C’est ainsi qu’encore une fois coula la minute confiante. On entendait dans la cuisine les oignons grésiller à la casserole, dans le beurre. La vieille servante avait laissé sa porte entr’ouverte et tâchait de surprendre les paroles qu’ils se disaient.
M. Fauche pensait: «Qu’elle me déteste plutôt!» Il la regardait avec l’œil du renard, en riant. Il lui avait posé la main sur le bras et la poussait vers le vestibule. Mais maintenant qu’elle était dans la maison, elle ne paraissait plus pressée d’en sortir. Elle eut l’air de le défier, une bribe de sa chanson aux dents. «Moi qui le plaignais! songeait-elle. Il ne mérite que mon indifférence ou mon dédain.» Son regard en tous sens tournait, épiant un indice de ce qui tenait une si grande place dans la vie de M. Fauche. C’étaient la cigogne, la sarcelle et toutes les autres bêtes empaillées qui étaient étonnées de sa hardiesse.
Une des vitres, du côté de la marine, soudain vola en éclats; un caillou roula sur la natte d’osier tressé qui recouvrait le carreau. Les yeux du renard semblaient rire derrière ses poils roux. Le bris avait étoilé la vitre; du grésil fin s’émiettait sous la fenêtre.
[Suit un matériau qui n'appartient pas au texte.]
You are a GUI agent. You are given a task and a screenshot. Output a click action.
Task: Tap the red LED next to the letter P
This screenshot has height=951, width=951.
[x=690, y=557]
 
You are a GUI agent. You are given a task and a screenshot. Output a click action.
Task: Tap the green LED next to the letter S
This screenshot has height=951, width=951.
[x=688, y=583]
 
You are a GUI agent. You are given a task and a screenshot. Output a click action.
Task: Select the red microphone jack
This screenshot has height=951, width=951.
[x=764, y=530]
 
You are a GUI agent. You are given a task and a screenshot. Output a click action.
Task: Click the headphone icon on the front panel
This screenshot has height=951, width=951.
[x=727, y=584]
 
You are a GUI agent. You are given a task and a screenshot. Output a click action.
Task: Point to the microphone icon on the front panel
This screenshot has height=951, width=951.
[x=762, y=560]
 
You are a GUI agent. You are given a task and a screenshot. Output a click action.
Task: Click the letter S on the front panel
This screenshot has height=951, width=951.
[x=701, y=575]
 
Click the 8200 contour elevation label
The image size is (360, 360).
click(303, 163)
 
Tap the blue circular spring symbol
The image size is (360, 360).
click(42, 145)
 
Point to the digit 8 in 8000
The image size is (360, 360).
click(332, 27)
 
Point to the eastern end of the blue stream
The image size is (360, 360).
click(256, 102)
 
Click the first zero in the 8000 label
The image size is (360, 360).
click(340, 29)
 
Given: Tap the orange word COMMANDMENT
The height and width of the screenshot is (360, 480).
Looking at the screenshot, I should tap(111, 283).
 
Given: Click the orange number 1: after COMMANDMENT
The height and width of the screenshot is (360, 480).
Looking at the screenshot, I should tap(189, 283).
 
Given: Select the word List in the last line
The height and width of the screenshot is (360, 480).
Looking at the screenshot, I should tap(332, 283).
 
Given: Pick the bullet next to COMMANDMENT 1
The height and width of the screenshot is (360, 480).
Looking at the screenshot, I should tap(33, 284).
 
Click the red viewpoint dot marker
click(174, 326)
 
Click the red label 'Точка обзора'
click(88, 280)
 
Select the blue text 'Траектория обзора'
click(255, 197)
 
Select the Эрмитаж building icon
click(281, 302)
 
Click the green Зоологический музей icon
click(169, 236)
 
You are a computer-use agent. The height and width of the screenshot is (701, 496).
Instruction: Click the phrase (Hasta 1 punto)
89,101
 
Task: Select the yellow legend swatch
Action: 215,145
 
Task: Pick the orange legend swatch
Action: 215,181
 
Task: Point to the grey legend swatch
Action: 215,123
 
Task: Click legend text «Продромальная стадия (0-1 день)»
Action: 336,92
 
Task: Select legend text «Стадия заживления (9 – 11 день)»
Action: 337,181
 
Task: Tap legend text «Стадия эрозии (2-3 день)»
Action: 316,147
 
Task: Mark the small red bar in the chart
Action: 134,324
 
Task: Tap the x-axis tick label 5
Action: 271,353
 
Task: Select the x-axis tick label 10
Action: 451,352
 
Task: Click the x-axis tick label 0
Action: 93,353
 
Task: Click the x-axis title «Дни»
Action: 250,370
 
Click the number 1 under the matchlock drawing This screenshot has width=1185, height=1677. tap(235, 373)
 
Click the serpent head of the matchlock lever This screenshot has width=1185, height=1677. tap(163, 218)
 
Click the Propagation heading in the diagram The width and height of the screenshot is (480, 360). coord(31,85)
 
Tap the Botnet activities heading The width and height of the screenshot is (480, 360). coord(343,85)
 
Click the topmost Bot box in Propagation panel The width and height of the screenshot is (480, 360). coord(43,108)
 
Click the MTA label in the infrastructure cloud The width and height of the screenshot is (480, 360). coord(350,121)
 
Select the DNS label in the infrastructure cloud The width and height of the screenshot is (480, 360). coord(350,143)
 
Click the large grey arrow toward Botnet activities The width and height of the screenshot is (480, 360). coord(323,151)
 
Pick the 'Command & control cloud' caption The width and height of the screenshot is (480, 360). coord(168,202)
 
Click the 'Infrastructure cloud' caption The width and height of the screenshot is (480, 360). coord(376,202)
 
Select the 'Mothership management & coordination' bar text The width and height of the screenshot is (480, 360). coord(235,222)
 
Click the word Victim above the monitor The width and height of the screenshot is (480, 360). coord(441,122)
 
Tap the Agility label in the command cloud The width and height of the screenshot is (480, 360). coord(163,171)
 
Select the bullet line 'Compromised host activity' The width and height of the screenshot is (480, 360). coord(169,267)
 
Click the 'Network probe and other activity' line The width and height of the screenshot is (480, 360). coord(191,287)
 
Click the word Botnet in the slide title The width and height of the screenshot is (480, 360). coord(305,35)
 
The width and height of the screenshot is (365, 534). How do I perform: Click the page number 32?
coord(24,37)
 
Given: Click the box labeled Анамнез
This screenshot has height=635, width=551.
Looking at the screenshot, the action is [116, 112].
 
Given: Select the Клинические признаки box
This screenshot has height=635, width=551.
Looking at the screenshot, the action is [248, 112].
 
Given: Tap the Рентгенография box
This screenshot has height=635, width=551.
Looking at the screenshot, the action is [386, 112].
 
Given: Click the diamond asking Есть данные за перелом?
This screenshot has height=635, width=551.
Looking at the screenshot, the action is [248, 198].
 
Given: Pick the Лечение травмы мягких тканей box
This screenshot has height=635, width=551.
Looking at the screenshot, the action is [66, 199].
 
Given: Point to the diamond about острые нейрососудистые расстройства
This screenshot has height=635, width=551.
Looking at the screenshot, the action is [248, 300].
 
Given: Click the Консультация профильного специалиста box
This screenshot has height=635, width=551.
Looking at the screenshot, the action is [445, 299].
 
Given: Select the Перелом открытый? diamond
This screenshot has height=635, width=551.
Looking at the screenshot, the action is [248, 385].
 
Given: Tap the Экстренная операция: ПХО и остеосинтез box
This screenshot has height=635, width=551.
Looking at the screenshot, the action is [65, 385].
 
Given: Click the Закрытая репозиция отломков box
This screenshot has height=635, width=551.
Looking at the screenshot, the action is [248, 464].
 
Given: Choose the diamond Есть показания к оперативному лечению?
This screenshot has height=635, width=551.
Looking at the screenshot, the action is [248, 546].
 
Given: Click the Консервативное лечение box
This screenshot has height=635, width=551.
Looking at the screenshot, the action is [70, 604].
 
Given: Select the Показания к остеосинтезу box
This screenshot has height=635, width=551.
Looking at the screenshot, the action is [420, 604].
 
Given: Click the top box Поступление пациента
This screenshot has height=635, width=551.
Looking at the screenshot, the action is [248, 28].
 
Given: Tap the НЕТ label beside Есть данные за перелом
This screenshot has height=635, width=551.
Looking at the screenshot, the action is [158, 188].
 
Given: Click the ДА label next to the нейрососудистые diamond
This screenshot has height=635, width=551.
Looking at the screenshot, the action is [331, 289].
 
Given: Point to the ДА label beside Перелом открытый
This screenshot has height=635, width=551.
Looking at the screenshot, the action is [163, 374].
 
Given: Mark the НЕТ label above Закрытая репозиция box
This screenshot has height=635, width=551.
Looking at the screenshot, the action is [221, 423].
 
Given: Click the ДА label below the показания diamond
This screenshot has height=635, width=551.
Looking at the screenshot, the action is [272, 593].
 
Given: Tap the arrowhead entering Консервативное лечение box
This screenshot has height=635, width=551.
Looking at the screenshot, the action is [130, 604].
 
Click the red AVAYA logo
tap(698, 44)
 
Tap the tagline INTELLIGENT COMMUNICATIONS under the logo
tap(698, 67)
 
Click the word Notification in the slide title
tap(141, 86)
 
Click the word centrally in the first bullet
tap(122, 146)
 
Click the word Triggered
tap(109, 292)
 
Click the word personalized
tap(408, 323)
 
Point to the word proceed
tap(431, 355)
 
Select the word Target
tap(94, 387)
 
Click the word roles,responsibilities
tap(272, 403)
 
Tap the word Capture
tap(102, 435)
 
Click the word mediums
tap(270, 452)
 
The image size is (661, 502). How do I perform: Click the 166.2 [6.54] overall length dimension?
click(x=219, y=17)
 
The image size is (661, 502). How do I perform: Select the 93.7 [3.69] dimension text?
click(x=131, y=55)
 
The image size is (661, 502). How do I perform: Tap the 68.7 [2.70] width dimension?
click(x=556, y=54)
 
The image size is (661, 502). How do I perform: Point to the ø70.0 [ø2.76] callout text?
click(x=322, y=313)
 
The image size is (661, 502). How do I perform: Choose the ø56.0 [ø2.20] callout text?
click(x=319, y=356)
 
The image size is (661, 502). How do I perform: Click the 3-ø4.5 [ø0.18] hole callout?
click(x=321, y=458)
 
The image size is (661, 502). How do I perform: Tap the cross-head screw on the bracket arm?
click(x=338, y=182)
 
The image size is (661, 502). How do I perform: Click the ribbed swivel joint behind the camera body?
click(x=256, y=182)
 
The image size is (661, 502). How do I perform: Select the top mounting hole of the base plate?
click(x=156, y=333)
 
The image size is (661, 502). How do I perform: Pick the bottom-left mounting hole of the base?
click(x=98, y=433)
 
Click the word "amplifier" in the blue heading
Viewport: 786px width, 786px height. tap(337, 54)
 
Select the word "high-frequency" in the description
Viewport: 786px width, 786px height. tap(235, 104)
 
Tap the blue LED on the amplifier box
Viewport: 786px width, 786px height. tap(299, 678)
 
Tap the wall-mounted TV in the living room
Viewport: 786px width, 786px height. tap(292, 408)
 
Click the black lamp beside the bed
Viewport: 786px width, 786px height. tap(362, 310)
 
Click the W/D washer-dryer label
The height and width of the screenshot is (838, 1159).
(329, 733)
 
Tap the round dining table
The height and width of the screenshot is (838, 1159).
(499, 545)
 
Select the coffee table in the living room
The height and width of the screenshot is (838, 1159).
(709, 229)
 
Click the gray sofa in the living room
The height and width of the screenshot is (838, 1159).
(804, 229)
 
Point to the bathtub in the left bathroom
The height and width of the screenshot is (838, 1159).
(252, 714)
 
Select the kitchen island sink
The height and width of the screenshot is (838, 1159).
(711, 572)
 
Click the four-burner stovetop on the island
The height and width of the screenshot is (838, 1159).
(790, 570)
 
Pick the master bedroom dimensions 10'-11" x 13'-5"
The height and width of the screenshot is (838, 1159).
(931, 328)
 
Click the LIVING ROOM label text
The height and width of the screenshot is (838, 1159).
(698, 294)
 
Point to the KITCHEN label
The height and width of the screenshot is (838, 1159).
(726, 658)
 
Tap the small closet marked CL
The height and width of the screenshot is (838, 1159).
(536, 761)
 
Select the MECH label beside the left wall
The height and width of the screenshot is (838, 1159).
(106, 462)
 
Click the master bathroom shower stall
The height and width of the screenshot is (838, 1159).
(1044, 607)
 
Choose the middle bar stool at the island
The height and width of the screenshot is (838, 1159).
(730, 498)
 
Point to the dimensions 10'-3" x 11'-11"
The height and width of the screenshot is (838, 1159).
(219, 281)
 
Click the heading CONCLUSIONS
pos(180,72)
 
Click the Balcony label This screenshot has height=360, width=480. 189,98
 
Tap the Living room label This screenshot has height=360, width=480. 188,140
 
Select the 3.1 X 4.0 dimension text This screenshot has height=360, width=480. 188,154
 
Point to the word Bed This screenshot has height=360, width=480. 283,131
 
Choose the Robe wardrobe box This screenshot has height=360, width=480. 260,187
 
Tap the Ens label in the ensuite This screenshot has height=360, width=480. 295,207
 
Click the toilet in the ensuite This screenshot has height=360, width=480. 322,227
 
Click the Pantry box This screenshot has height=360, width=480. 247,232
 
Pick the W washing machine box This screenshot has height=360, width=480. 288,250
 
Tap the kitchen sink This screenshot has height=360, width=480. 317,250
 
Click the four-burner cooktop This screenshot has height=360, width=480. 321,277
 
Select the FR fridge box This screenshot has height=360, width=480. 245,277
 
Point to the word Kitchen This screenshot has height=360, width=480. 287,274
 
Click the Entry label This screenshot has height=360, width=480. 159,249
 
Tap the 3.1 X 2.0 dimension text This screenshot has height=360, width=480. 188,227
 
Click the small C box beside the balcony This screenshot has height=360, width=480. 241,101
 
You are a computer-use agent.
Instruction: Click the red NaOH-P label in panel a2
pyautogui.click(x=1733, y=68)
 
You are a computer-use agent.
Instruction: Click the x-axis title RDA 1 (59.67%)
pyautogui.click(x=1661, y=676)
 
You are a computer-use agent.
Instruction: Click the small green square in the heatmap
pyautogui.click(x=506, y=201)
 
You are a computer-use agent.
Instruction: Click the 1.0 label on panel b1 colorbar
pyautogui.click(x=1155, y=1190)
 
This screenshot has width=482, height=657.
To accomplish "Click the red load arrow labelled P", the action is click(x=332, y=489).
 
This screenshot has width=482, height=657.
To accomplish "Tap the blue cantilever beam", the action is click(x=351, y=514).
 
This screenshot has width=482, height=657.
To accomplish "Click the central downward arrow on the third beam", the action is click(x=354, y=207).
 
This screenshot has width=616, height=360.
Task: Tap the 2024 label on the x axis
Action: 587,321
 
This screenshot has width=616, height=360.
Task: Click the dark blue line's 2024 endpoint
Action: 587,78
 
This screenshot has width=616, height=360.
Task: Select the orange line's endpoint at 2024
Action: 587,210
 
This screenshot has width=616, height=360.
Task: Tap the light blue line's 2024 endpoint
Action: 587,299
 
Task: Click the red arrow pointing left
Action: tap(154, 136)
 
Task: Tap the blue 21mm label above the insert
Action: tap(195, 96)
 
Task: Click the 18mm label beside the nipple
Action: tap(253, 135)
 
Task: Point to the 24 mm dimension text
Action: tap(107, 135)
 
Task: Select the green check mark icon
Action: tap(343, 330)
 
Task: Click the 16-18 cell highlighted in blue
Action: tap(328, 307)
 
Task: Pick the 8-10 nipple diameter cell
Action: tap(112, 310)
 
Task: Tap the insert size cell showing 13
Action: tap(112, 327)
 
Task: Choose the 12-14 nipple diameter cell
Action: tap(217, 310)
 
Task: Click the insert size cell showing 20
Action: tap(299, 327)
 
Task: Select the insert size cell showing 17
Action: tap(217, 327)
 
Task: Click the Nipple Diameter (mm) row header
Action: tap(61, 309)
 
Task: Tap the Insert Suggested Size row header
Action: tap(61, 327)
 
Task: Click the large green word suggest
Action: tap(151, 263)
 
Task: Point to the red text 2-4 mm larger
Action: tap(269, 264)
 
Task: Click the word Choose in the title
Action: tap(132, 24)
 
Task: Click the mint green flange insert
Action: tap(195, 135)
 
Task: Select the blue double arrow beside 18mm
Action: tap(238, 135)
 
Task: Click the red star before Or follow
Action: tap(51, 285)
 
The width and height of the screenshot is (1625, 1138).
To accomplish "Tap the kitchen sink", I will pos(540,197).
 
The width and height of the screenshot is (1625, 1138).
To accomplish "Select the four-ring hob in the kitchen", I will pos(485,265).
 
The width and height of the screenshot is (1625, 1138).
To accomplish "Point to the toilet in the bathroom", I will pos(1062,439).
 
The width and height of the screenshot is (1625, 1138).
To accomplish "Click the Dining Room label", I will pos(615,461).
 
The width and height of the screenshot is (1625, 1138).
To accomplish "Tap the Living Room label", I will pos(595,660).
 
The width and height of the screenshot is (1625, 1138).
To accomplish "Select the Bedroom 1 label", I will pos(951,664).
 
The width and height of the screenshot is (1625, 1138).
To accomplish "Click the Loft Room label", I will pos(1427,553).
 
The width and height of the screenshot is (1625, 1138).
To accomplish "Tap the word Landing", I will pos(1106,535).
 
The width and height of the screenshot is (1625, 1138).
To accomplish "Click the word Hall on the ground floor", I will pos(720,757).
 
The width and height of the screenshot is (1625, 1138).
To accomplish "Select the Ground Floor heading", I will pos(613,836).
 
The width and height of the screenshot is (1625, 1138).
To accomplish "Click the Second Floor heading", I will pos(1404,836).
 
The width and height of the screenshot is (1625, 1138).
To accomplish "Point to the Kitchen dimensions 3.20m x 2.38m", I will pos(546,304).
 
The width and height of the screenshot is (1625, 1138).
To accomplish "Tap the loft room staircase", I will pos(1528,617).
M. Fauche courut vers la porte. Tantin, Fré D’siré et le passeur avaient entendu le bruit; mais personne n’avait vu lancer le caillou. A la file, en discutant, ils entrèrent dans la chambre. Les mains aux genoux, ils se courbaient, ramassaient le caillou, le remettaient à la place où il était tombé. Moya parla d’aller quérir le garde champêtre, mais Jean Fauche s’y refusa. Il était ennuyé que Noémie fût encore là: la vieille Hollemechette n’aurait eu qu’à sortir de sa maison; le village pendant des jours eût épilogué. Heureusement cette méchante femme graissait son piège à rats.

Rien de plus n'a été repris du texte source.